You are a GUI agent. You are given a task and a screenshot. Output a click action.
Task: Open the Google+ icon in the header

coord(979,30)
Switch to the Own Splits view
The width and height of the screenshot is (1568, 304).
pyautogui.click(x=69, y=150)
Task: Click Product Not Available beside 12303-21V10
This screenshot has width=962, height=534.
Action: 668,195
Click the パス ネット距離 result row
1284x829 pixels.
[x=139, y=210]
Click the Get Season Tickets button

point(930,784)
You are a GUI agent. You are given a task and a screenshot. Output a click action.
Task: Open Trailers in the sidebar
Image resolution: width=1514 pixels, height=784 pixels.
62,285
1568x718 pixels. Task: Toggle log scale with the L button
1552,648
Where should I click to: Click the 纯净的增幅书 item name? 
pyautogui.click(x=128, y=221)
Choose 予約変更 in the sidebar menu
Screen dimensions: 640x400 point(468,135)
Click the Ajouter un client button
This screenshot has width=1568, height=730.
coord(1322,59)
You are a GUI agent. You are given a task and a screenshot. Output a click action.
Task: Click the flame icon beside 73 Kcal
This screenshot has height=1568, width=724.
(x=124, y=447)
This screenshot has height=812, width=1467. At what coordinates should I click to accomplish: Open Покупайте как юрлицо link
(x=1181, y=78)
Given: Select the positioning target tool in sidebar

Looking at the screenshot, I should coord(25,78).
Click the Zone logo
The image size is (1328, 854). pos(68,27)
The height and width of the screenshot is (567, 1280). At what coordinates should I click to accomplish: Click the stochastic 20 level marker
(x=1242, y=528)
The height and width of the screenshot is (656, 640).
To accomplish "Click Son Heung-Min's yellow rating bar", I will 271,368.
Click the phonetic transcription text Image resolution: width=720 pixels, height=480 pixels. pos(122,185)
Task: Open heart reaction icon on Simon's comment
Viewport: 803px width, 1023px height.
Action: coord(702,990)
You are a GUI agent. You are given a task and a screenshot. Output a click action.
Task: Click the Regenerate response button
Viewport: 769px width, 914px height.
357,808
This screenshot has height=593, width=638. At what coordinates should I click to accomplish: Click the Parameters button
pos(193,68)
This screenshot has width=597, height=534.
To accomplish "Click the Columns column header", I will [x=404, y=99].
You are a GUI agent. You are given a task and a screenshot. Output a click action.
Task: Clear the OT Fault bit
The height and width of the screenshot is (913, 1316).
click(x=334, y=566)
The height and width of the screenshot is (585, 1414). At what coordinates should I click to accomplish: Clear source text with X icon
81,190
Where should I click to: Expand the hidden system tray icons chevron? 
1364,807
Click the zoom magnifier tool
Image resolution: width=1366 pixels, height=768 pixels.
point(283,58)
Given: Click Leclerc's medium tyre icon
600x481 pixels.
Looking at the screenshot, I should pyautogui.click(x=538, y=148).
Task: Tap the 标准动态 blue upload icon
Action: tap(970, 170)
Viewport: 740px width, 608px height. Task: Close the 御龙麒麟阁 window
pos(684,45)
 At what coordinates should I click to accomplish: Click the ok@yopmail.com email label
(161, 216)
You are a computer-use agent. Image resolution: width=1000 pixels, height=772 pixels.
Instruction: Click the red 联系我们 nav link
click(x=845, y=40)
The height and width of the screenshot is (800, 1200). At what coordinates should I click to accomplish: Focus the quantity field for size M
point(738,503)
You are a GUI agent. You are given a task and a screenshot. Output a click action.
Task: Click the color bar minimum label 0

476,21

§

◆ **What is required**:
Here the job is to set down exactly the lines of the material above that fall between the one with "This screenshot has width=962, height=534." and the one with "Task: Open heart", inclusive, and nothing beyond them.

◆ **Solution to this problem**:
This screenshot has width=962, height=534.
Action: 668,195
Click the パス ネット距離 result row
1284x829 pixels.
[x=139, y=210]
Click the Get Season Tickets button

point(930,784)
You are a GUI agent. You are given a task and a screenshot. Output a click action.
Task: Open Trailers in the sidebar
Image resolution: width=1514 pixels, height=784 pixels.
62,285
1568x718 pixels. Task: Toggle log scale with the L button
1552,648
Where should I click to: Click the 纯净的增幅书 item name? 
pyautogui.click(x=128, y=221)
Choose 予約変更 in the sidebar menu
Screen dimensions: 640x400 point(468,135)
Click the Ajouter un client button
This screenshot has width=1568, height=730.
coord(1322,59)
You are a GUI agent. You are given a task and a screenshot. Output a click action.
Task: Click the flame icon beside 73 Kcal
This screenshot has height=1568, width=724.
(x=124, y=447)
This screenshot has height=812, width=1467. At what coordinates should I click to accomplish: Open Покупайте как юрлицо link
(x=1181, y=78)
Given: Select the positioning target tool in sidebar

Looking at the screenshot, I should coord(25,78).
Click the Zone logo
The image size is (1328, 854). pos(68,27)
The height and width of the screenshot is (567, 1280). At what coordinates should I click to accomplish: Click the stochastic 20 level marker
(x=1242, y=528)
The height and width of the screenshot is (656, 640).
To accomplish "Click Son Heung-Min's yellow rating bar", I will 271,368.
Click the phonetic transcription text Image resolution: width=720 pixels, height=480 pixels. pos(122,185)
Task: Open heart reaction icon on Simon's comment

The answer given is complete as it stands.